But even disclosure charts run up against the slipperiness of language. Pollitz noted that for some plans, a “deductible” was not really a deductible; you could easily spend much more out-of-pocket on health care than the stated “deductible level” before coverage kicked in.
How can an individual make an informed choice when words lose their meaning in a tangle of qualifications and conditions? At what point does a deductible cease being a deductible? While this might seem like a relatively technical question of insurance regulation, it is reflects a more general information-gathering problem that will confront regulators in coming years. Scientists could only predict and control aspects of the natural world when they could be named and classified. Any successful regime of healthcare reform will depend, at a bare minimum, on a flexible yet standardized classification system that can map what health insurers are doing. Like Linnaeus patiently organizing a welter of living forms, regulators will need to taxonomize pullulating permutations of insurer practices.

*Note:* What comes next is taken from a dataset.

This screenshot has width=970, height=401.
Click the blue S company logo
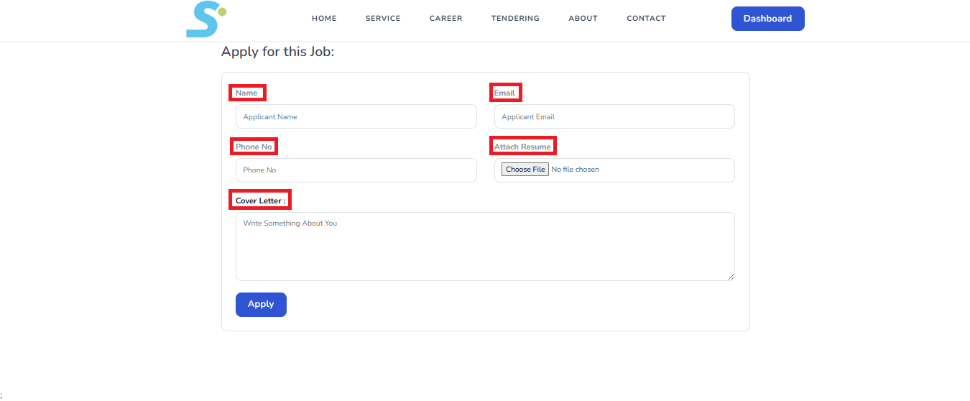pyautogui.click(x=205, y=19)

The Rise of Health Care’s Middlemen
The United States leads the world in payments to private insurance providers. The industry has extraordinary power over access to health care. In 2010, long-standing dissatisfaction with the sector culminated in the Patient Protection and Affordable Care Act (ACA). Congress rejected changes like a public option in healthcare, in favor of a complex and reticulated statutory scheme to better regulate insurers. There have not been dramatic changes in the way that health insurance companies are run, and their stock prices tended to rise as reform became more certain.
The ACA has set in motion dozens of regulatory proceedings. The government also allocated $20 billion toward equipping all medical offices with electronic health records in the 2009 stimulus bill, the American Reinvestment and Recovery Act. Health regulators must now try to catch up with technologically advanced intermediaries in insurance and IT fields.
Immediately after the ACA passed, naysayers on both left and right complained that divisions like OCCIO were unprepared for their new regulatory roles. Perhaps the most compelling case for repealing the ACA is a belief that regulatory agencies will inevitably be captured, or overwhelmed with information from far far better funded attorneys and lobbyists representing insurance and IT firms.*
Nevertheless, the ACA has catalyzed one very important process: the development of an infrastructure of monitoring and reporting that will be necessary for any future informed regulation. It’s shocking to consider how inadequate past reviews were here. As of 1997 , the “US Department of Labor had resources to review each employer-sponsored group health plan under its jurisdiction once every 300 years.” The Bush years did not significantly address that shortage. Moreover, “state insurance department staff levels declined 11% in 2007 while premium volume increased 12%.” The personnel simply haven’t been around .
Starting essentially from scratch, Pollitz and her fellow regulators are engaging in a painstaking rebuilding of the foundations necessary for substantial regulation. Having long neglected even to closely monitor the sharp practices of health insurers, federal regulators are now beginning new programs of surveillance.**
*The latter point does appear to be valid with respect to the public record now being compiled in dozens of rulemaking processes. In rule after rule, industry comments overwhelmingly dominate public interest or academic contributions. It’s sad to think that groups like Campaign for America’s Future, or labor unions, having spent so much time getting the ACA passed, are now ceding much of the regulatory field to insurers. On the other hand, given the Administration’s recent appointments, and recent McSurance waivers , who knows whether good comments would have an impact.